Real-time polymerase chain reaction quantification of gene expression levels of murine endothelin-A and endothelin-B receptors: gene expression profiles by the standard curve method.

A rapid analysis method for murine endothelin-A (ETA) and endothelin-B (ETB) receptor gene expression levels was established using real-time quantitative reverse transcriptase-polymerase chain reaction. We designed primer pairs and TaqMan probes specific for the two cDNAs and available for mouse and rat systems. The standard curve method was used to examine relative expression. The gene expression levels of ETA and ETB were estimated as gene expression rates by normalizing to the expression of the housekeeping gene glyceraldehyde-3-phosphate dehydrogenase.

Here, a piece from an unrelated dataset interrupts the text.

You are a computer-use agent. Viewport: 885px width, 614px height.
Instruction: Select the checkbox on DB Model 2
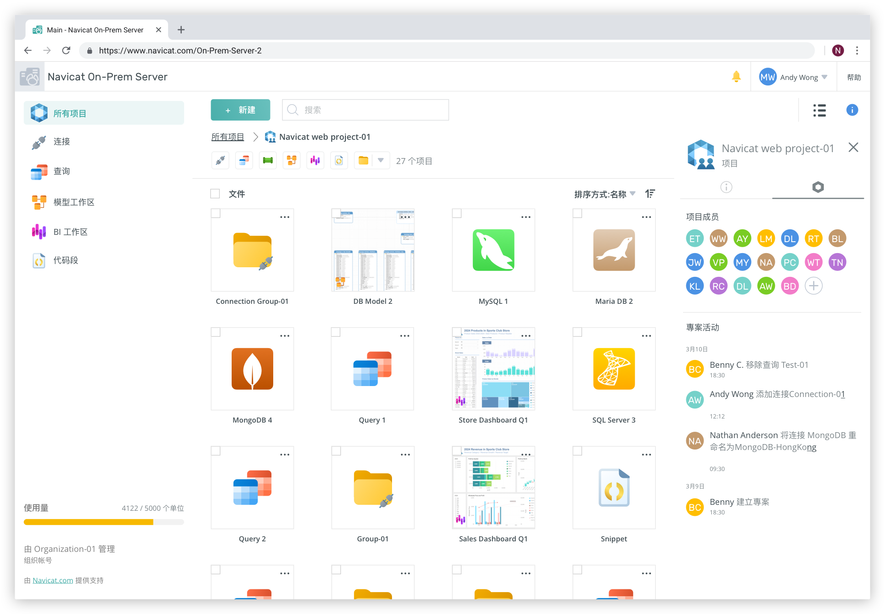(336, 213)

To examine the reproducibility of this assay system, we calculated the intra-assay and interassay coefficients of variation of the gene expression rate and found that a greater than 1.6-fold increase in relative gene expression is detectable as a significant change. ETA and ETB receptor gene expression was found in all 16 organs of mouse and rat examined, and high levels of expression were observed in the lung, uterus, ovary, intestine, and cerebellum. The gene expression patterns essentially agreed with those determined by RNase protection assay, Northern blot, and conventional endpoint polymerase chain reaction. These results show that this new rapid, sensitive, and semi-automated method is accurate, quantitative, and reproducible. This method is also useful for examining regulation of hormone receptor gene expression under physiological conditions in organs.